Agree w Moisin, Dougdeacon and Audiofiel. If you really want to get an idea of what can be done with a modest (by our insane standards) price cart on a good tt/arm, check out the long running thread on MM vs MC carts (if you have a few hours to spare). And I'll repeat my mantra- high resolution transducers at either end of the chain (for analog, cart and speakers) will spotlight deficiencies up or downstream as the case may be) like you wouldn't believe.
Winn, I don't disagree with you either. So there!

Swampwalker's mantra:
And I'll repeat my mantra- high resolution transducers at either end of the chain (for analog, cart and speakers) will spotlight deficiencies up or downstream as the case may be) like you wouldn't believe.
Truer words...

Our first truly high end component, just by chance not by design, was our B&W N803 speakers (since upgraded to 803D's). The N803's were an upgrade directly from Bose 901's, so the increase in resolution was enormous - not your typical upgrade. We now had studio quality transducers playing whatever (crappy) signal we fed them.

This gave us the ability and drove the necessity to investigate weaknesses and limitations of every downstream component, from wiring in the wall and resonances in the floor to power cords and conditioning to source components to everything in the amplification chain and signal path.

It's a slippery slope. We started out looking for a $3-4K HT setup. Five years later we had a $60K+ two channel monster. Be careful what you wish for.
I have a Triplanar Mk7 on the Atma-Sphere 208 'table. My regular cartridge lost a channel, and for about 2 weeks the only thing I had was a Grado Green, which is not expensive at all.

It tracked fine in the Triplanar- so I tortured it with a few tracks and it held up well. It didn't sound as good- things were a bit more forward and tilted to the highs (although there was plenty of bass energy). So I experimented with loading and it calmed down a lot! In fact I was able to enjoy the music without dealing with a lot of artifact once it was loaded (about 12,000 ohms on my system BTW).

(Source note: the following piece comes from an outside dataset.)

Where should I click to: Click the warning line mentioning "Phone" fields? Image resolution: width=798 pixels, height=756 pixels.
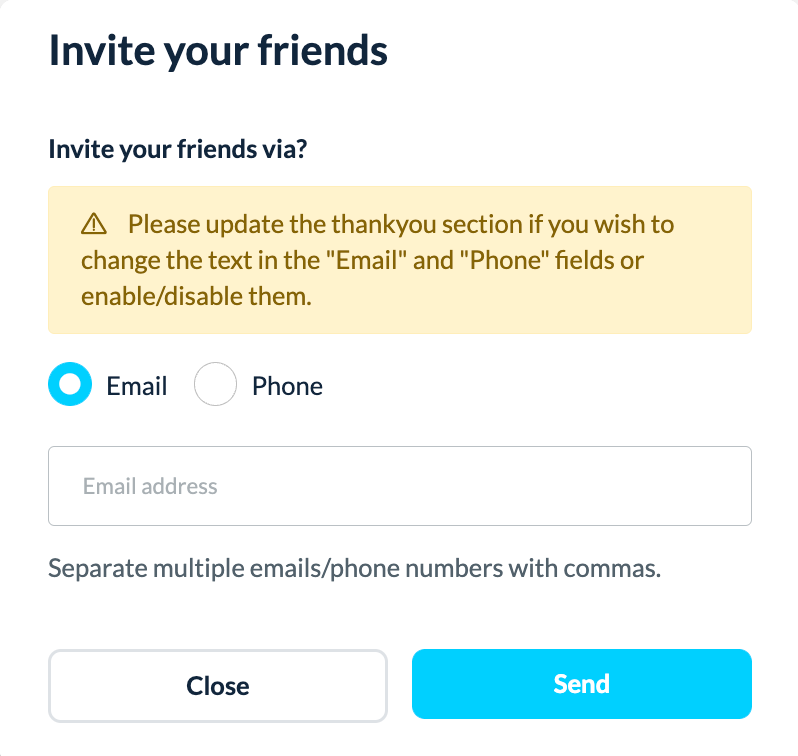click(x=362, y=260)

I still like my regular cartridge better, but really, the difference was not as profound as I had expected. I think that a lot of people think less of cheap cartridges simply because they never hear them with top end arm/table/preamp/etc.
Dear Atmasphere: +++++" I think that a lot of people think less of cheap cartridges simply because they never hear them with top end arm/table/preamp/etc. " +++++

I can't say and agree more that what you posted.

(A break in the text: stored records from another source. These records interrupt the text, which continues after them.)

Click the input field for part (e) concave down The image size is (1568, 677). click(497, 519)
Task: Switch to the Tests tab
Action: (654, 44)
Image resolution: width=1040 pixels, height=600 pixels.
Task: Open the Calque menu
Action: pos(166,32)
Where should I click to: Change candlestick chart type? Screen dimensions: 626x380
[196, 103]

Normally top end analog rig comes along very high price LOMC cartridges, no one with these kind of systems ever think on a " cheap " cartridge even less if is MM/MI ones.

All we know that $$$$ not tell the whole history on item quality performance, there are many factors that thorugh its complex relationship tell the true history.

I consider fortunate the day ( around three years ago ) that I decide to test/try cheap MM/MI cartridge to see what happen and to my surprise happen unexpected things where I find that many of those cheap cartridges are great performers.

I already try very cheap cartridges but come to my mind a 50.00 one the Andante P-76 that IMHO can compete with cartridges in the 3k-5k price range.

I think that we have to take advantage that our each one audio system is a lot better than " yesterday " and this give a fair opportunity to cheap cartridges.

Regards and enjoy the music,
Raul.
Thanks for all your responses. I will try a cheap one if my Benz L2 ever fails. Mike
Mike, in order to get away with that, the same rules of compatibility with your arm apply- effective mass, mechanical resonance, that sort of thing. IOW you have to apply the same care in selection for your arm like you do with an expensive cartridge, or the results will not be so good.